To this day, no Witzraor has experienced anything in its afterlife other than falling to Uppum, the Rain of Eternal Misery. This is the hell reserved for Witzraors, which was created long ago by Gagtungr for the dragon of the pro/o-Mongolian metaculture, who had converted to Light. Later Uppum was locked tight, and rescue from there is impossible, at least in this eon.

It remains for me to say a few words about Drukkarg, the only shrastr that comes within range of my waking memory. A temple of approximately one kilometer in height stands in the center of the capital city of Drukkarg. I have already mentioned the statue of the proto-igva riding on a rarugg with outspread wings, and if we must consider the statue of the Bronze Horseman in St. Petersburg to be a distant likeness of that statue, then something entirely different yet familiar is transphysically connected with the temple: the mausoleum.

The capital city is girded by a ring-shaped citadel of concentric circles. Navna, the Collective Ideal Soul of Russia, languishes in one of them. Her plight has worsened under the third Zhrugr: a thick vault has been built over her. Now her radiant voice, a bluish glow the igvas and raruggs cannot see, shows but dimly here and there on the surface of the cyclopean walls. Outside Drukkarg, only the faithful in terrestrial Russia and the enlightened in Heavenly Russia can hear her voice.

Who is Navna? She is what unites Russians into one country; what calls and draws individual Russian souls higher and higher; what imparts to Russian art its inimitable fragrance; what stands behind the purest and most sublime female images in Russian fables, literature, and music; what evokes a longing in Russian hearts for the sublime, special charge entrusted to Russia alone-all that is Navna. Her collectivity resides in the fact that something from every Russian soul rises up to Navna, enters her, finds shelter in her, and merges with her self. Or to express it another way: a kind of spirit-energy present in every Russian person abides in Navna. Navna is the future bride of the Russian demiurge and the prisoner of Zhrugr.

Zhrugr, like all Witzraors, cannot have any children besides the Zhrugr juniors that it sometimes buds. But something distantly resembling a union between it and Dingra, the Russian karossa, takes place when it imbibes individual Russian souls- or to be more exact, shelts-during physical sleep and casts them into the bosom of Dingra, where they are subjected to a crippling and spiritually sterilizing transformation. We perceive the effects of that in the psychic rebirth of those of our compatriots who have taken active part in the construction of the citadel.

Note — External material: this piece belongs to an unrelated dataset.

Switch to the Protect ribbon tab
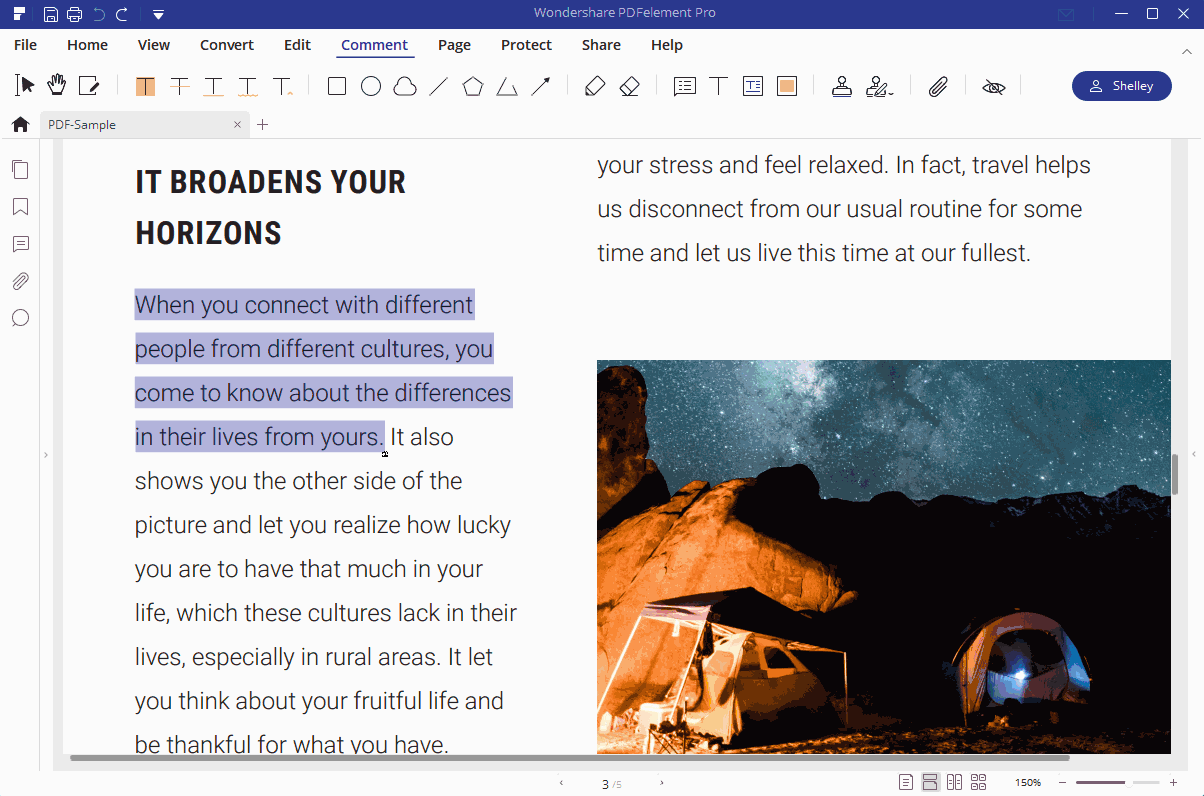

Drokkarg has other inhabitants besides the raruggs and igvas: they whose life and work in Russian Enrof were tightly bound with the aggrandizement of the state, they who wielded great power and left their stamp on the fates of millions of souls. In Drokkarg they are captives and slaves, who are put to work on nonstop construction of the igvas' citadel. Nothing short of the death of Zhrugr and the destruction of Drukkarg will liberate them. Ivan III, for example, has been there since the very beginning of his afterlife, as have almost all the other monarchs, commanders, and state figures.

Are there any exceptions? Yes, there are. On the one hand are the tyrants: before entering Drokkarg they must spend centuries expiating their individual karma on deep planes of torment. Some of them, such as Ivan the Terrible, have already passed through those circles and are now in Drokkarg. Others, such as Paul I and Arakcheyev, are only now being raised from the depths of the magma. But there is also another category of exceptions, one insignificant in number: those monarchs who fashioned a counterweight to their individual state karma while still alive, doing so through passionate faith, divine mercy, kindness, or even suffering. Recall St. Vladimir, Vladimir Monomakh, Alexander Nevsky, Fyodor Ioannovich. Recall those for whom power, which was hardly in their grasp, proved to be a source of only suffering, loss, and even death: Fyodor Godunov, Ioann Antonovich. Many will be surprised to hear that Nicholas II was saved from Drukkarg by the suffering he underwent in Yekaterinburg. Alexander I, one of the most important figures in Russian metahistory, is in a category by himself. A separate chapter will be devoted to him.